Newswise — Taylor has 483 friends on Facebook. Cameron has 832 connections on LinkedIn. And Paige boasts more than 1000 followers on her Twitter page. Are these three online devotees more popular than the average social networker? Possibly so, but marketing professor Zsolt Katona, Haas School of Business, University of California, Berkeley, and a team of researchers found that as the number of one's online contacts increases, the average influential power of that networking individual decreases.
From a marketer's perspective, better understanding of consumer influencers is invaluable in developing successful marketing campaigns and effective viral marketing strategies. Katona recognized how social networks have transformed word-of-mouth communication between consumers and sought to identify how the networking structure drives consumers' decisions. He says many viral marketers target people with the highest number of connections, but this study challenges that approach.

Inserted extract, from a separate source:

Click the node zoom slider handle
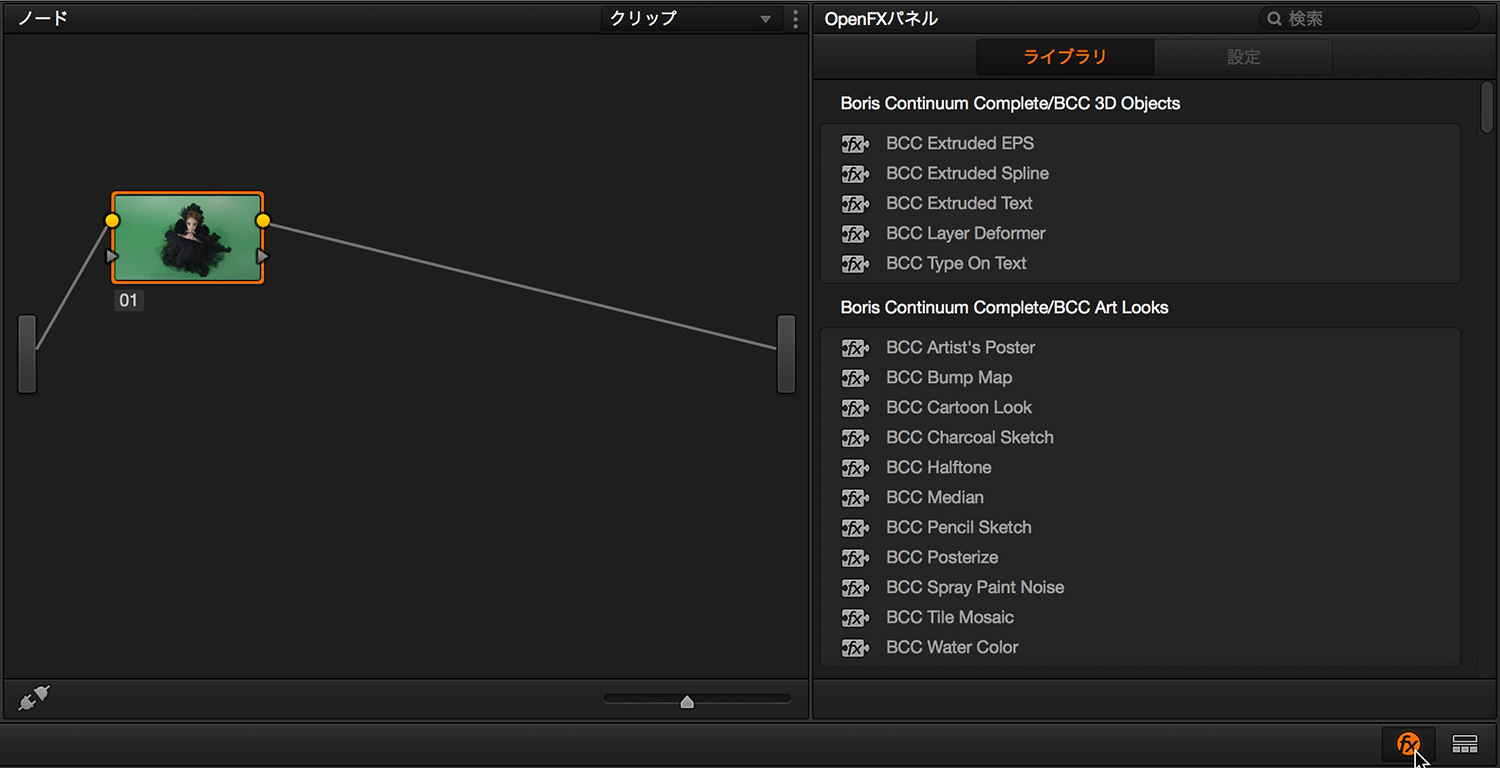The width and height of the screenshot is (1500, 768). tap(687, 702)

This study suggests businesses should focus their marketing efforts on individuals with fewer online social connections, "These findings have important implications for firms that want to better understand how customers adopt their product or service "¦ Our model may serve as a methodology to identify customers who play an important role during the diffusion of the new product or service," says Katona.
Furthermore, Katona says the findings suggest that marketing products and services on social network sites without careful examination of the network structure may not be as effective as advertising on search engines.
The paper, "Network Effects and Personal Influences: Diffusion of an Online Social Network, "does not study network growth or evolution, but focuses on the diffusion process of an existing network. Katona and co-authors Peter Pal Zubcsek, Ph.D. candidate at France's INSEAD, and Miklos Sarvary, INSEAD marketing professor, also found online social networking produces a "clustering" effect that drives influence.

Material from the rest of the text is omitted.